AVAILABLE DATA Block Start

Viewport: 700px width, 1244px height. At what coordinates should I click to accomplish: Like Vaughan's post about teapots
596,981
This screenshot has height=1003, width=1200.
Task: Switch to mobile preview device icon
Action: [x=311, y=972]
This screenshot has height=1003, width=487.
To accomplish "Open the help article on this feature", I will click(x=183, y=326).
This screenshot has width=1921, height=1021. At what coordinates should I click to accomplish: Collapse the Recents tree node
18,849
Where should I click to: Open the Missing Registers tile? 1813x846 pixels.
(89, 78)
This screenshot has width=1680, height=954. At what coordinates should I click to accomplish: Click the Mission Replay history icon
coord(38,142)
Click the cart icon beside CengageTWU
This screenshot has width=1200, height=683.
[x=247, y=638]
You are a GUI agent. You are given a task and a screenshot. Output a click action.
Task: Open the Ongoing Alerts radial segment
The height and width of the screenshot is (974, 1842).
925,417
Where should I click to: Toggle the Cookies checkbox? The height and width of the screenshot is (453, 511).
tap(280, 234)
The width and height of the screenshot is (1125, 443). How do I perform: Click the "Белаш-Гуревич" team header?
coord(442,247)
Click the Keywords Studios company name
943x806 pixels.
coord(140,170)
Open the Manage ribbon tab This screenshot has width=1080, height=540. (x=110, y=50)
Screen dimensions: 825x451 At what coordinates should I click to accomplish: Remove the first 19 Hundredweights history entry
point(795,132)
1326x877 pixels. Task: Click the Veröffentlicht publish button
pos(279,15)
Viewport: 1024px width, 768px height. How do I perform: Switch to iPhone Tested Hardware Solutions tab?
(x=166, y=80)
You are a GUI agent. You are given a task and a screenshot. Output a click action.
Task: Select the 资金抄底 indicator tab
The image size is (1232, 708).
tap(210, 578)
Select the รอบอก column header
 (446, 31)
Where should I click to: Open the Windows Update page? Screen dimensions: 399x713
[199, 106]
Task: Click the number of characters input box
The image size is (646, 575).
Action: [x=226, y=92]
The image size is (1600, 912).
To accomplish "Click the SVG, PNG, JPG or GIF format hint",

AVAILABLE DATA Block End

**PROBLEM**
Exact copies of the lines from the one with "Click the Keywords Studios company name" through the final line of the listing should be returned, and no other lines.

**THE COMPLETED TASK**
Click the Keywords Studios company name
943x806 pixels.
coord(140,170)
Open the Manage ribbon tab This screenshot has width=1080, height=540. (x=110, y=50)
Screen dimensions: 825x451 At what coordinates should I click to accomplish: Remove the first 19 Hundredweights history entry
point(795,132)
1326x877 pixels. Task: Click the Veröffentlicht publish button
pos(279,15)
Viewport: 1024px width, 768px height. How do I perform: Switch to iPhone Tested Hardware Solutions tab?
(x=166, y=80)
You are a GUI agent. You are given a task and a screenshot. Output a click action.
Task: Select the 资金抄底 indicator tab
The image size is (1232, 708).
tap(210, 578)
Select the รอบอก column header
 (446, 31)
Where should I click to: Open the Windows Update page? Screen dimensions: 399x713
[199, 106]
Task: Click the number of characters input box
The image size is (646, 575).
Action: [x=226, y=92]
The image size is (1600, 912).
To accomplish "Click the SVG, PNG, JPG or GIF format hint",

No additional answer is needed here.